(Collected data entries)

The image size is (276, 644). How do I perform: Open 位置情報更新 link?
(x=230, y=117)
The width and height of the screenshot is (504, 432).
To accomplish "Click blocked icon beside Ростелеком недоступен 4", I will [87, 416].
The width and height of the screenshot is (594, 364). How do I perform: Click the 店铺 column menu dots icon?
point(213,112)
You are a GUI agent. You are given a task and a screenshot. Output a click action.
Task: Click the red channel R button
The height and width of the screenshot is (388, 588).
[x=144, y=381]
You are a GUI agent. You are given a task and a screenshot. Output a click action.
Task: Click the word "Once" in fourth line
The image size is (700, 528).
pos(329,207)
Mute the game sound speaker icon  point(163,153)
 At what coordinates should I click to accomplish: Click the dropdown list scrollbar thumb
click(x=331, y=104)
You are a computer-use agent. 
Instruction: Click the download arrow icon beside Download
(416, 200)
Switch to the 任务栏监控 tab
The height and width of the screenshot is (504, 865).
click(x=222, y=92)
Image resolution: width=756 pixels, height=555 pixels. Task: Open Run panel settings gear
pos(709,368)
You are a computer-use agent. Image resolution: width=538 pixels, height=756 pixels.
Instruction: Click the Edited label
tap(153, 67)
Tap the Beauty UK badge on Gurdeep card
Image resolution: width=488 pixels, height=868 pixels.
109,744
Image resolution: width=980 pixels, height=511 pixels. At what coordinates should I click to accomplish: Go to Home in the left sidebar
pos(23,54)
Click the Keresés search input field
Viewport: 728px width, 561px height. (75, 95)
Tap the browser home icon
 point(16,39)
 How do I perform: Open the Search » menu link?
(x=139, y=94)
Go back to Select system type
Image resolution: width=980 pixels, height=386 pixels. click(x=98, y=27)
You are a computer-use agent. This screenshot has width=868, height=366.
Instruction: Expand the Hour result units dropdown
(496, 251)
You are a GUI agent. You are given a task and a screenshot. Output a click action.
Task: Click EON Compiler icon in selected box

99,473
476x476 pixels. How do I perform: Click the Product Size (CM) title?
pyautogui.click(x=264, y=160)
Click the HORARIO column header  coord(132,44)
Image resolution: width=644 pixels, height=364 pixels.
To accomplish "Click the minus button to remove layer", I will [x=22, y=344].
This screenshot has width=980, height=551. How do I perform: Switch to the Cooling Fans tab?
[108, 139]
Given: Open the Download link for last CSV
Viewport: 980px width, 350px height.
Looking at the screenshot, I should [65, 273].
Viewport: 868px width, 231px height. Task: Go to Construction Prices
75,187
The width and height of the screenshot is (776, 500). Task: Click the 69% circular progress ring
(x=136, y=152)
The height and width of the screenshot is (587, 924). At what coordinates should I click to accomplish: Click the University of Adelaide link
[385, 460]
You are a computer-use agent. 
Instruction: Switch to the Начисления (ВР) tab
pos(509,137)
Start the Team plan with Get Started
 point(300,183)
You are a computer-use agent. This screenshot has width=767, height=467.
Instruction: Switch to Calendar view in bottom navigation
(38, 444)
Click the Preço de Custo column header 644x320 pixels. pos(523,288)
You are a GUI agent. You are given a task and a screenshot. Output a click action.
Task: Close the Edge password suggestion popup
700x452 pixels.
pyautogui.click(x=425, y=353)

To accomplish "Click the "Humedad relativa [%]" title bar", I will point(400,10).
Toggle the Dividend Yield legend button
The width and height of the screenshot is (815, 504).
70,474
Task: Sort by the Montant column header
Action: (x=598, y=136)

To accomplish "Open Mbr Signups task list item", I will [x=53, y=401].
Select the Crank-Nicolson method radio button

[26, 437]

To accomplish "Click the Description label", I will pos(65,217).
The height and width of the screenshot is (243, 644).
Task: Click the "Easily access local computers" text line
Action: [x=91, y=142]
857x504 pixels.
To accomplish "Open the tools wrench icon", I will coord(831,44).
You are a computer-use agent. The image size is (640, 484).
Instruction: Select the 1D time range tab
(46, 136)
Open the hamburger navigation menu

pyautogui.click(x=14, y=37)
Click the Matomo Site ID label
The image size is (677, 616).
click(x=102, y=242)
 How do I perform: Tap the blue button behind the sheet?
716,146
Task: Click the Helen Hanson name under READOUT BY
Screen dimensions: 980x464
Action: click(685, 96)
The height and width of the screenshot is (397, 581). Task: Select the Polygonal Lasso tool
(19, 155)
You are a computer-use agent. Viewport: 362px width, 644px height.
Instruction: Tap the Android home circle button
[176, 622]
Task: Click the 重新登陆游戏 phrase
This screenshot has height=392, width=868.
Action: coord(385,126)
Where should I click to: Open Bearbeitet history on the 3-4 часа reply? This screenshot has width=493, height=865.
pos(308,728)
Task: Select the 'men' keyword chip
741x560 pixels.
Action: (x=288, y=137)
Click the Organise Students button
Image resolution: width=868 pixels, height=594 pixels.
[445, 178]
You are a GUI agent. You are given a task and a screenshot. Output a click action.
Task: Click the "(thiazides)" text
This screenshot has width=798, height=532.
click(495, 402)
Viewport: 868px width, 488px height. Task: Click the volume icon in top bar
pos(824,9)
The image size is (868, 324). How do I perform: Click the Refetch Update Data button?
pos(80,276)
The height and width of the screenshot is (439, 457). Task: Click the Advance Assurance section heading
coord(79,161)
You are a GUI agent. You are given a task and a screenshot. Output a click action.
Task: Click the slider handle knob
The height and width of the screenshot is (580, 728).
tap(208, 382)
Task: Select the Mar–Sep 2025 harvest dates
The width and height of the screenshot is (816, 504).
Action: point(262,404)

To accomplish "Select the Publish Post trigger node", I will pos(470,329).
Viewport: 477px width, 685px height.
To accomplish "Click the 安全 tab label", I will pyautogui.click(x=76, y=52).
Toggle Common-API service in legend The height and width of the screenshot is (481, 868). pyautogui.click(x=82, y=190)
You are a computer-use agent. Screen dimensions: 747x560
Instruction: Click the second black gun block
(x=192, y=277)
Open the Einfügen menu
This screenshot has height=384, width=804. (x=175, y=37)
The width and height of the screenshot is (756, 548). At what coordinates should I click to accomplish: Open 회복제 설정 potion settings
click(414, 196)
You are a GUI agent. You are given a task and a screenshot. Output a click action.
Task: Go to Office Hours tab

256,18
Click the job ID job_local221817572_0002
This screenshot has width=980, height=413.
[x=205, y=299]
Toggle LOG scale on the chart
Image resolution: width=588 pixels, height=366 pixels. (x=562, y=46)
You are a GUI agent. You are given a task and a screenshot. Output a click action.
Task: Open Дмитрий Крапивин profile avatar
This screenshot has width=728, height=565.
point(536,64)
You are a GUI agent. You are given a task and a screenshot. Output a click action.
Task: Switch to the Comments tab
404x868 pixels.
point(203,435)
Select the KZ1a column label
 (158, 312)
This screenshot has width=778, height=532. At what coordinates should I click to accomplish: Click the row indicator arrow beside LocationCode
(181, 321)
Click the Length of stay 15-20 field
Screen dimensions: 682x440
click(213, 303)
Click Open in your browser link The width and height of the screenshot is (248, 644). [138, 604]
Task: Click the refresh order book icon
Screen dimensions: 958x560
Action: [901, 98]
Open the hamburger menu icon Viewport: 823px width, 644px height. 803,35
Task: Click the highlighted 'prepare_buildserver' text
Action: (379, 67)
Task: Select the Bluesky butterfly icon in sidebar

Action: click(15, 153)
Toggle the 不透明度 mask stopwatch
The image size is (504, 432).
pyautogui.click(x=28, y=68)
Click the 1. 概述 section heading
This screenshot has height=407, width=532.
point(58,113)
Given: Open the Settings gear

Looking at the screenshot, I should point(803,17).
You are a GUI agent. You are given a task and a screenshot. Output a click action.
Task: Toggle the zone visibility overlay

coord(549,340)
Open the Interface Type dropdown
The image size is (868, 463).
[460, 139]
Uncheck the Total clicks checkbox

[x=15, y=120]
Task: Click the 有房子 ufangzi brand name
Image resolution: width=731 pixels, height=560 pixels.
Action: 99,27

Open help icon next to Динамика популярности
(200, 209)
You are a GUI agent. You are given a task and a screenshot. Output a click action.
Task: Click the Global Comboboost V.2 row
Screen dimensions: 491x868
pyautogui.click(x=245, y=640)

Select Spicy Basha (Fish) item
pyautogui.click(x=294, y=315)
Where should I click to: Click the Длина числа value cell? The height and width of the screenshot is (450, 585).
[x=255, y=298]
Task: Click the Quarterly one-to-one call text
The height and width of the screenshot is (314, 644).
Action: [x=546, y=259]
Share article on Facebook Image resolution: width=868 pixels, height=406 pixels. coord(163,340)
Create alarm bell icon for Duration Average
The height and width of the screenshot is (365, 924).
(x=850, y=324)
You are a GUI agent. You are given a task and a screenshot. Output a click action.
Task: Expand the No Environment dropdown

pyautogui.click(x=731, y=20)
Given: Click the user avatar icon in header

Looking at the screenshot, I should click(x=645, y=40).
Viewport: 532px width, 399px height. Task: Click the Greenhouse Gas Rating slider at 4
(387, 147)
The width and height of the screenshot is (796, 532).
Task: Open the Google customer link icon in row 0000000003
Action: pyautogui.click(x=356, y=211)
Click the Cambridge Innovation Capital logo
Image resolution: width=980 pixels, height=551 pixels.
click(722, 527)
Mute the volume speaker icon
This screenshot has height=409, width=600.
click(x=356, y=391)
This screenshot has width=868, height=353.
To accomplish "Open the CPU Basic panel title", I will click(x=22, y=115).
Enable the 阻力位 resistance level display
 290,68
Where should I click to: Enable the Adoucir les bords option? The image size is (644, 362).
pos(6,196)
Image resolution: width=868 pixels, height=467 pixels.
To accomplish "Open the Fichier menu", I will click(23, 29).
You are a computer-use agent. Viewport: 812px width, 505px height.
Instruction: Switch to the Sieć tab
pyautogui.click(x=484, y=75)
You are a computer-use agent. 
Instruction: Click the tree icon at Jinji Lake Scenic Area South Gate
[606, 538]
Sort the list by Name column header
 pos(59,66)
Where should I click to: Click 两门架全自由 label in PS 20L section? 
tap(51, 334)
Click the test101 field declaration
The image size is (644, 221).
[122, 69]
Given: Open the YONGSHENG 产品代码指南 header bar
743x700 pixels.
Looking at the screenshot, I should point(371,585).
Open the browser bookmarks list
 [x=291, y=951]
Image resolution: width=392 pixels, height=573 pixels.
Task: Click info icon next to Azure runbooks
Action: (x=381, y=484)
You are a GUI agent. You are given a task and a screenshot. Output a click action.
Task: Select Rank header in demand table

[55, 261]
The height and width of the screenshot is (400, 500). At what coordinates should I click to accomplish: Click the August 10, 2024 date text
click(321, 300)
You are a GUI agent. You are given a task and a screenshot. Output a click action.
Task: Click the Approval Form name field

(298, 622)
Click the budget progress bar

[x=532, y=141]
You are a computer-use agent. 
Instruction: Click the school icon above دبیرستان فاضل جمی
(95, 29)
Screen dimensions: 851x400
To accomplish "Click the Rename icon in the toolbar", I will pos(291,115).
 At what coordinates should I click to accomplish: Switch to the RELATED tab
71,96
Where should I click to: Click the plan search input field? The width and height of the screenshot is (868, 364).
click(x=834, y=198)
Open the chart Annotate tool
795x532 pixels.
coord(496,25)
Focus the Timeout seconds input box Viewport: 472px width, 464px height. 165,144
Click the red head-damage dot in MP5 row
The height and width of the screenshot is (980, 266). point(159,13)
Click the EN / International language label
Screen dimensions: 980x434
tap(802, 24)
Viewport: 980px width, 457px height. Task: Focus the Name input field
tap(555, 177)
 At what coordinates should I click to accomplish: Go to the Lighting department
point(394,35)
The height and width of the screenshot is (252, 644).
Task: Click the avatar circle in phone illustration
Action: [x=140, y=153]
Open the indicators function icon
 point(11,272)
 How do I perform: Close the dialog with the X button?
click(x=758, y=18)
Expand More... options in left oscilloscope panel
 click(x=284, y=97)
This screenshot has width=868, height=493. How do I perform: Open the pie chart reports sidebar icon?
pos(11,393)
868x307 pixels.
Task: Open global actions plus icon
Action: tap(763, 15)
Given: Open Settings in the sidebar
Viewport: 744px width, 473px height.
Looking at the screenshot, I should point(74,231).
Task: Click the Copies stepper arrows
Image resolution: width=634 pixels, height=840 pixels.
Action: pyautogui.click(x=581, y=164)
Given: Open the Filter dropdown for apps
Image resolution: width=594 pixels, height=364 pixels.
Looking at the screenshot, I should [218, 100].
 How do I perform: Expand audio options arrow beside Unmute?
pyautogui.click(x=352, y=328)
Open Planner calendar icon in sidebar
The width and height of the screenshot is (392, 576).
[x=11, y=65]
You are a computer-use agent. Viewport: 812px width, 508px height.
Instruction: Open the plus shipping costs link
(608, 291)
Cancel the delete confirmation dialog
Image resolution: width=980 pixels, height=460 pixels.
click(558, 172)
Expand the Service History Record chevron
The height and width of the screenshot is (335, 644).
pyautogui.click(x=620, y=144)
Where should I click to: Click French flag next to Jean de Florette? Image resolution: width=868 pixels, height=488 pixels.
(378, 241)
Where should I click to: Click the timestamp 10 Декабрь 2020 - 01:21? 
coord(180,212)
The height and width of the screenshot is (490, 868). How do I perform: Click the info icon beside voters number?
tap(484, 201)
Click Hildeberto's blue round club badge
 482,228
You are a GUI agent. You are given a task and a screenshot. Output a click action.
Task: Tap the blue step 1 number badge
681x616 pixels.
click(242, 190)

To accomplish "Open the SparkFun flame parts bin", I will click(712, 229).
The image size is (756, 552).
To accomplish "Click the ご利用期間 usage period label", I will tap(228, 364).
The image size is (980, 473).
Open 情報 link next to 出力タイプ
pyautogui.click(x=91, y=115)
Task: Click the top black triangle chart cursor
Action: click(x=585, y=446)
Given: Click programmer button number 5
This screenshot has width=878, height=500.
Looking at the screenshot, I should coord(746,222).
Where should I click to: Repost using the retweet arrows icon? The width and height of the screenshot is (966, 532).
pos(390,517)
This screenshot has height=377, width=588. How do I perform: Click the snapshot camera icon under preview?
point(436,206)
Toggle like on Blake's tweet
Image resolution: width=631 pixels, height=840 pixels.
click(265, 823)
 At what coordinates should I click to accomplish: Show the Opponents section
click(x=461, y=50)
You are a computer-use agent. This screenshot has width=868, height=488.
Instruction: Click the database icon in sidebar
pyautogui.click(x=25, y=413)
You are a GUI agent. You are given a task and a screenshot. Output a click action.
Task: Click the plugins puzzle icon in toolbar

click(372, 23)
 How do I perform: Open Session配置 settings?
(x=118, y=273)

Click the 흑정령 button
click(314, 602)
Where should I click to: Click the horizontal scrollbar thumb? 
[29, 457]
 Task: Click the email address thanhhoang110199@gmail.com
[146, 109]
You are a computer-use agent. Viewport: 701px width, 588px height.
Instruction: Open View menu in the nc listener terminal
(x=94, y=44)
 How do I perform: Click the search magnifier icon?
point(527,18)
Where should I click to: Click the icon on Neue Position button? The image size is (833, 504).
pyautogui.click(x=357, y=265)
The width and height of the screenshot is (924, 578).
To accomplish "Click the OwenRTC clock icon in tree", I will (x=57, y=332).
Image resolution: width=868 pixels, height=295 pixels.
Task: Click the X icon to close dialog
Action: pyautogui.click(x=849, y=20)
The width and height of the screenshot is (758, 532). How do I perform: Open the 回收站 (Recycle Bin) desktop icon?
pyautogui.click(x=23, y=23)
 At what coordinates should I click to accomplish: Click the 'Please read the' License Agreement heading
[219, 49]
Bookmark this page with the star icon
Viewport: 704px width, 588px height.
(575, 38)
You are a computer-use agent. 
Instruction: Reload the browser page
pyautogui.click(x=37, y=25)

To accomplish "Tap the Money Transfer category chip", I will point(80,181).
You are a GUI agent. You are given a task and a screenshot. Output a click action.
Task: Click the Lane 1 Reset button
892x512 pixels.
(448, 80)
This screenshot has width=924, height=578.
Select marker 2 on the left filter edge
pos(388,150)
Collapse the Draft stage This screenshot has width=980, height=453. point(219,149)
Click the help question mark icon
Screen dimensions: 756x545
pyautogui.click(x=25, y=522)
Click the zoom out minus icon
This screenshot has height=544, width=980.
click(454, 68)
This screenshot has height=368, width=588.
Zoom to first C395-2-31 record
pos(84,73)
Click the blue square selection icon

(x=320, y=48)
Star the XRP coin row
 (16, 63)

WORK INSTRUCTION: Exactly reproduce the lines from the one containing "Instruction: Reload the browser page" through the end of the records, and only those lines.

RESPONSE AREA:
Instruction: Reload the browser page
pyautogui.click(x=37, y=25)

To accomplish "Tap the Money Transfer category chip", I will point(80,181).
You are a GUI agent. You are given a task and a screenshot. Output a click action.
Task: Click the Lane 1 Reset button
892x512 pixels.
(448, 80)
This screenshot has width=924, height=578.
Select marker 2 on the left filter edge
pos(388,150)
Collapse the Draft stage This screenshot has width=980, height=453. point(219,149)
Click the help question mark icon
Screen dimensions: 756x545
pyautogui.click(x=25, y=522)
Click the zoom out minus icon
This screenshot has height=544, width=980.
click(454, 68)
This screenshot has height=368, width=588.
Zoom to first C395-2-31 record
pos(84,73)
Click the blue square selection icon

(x=320, y=48)
Star the XRP coin row
 (16, 63)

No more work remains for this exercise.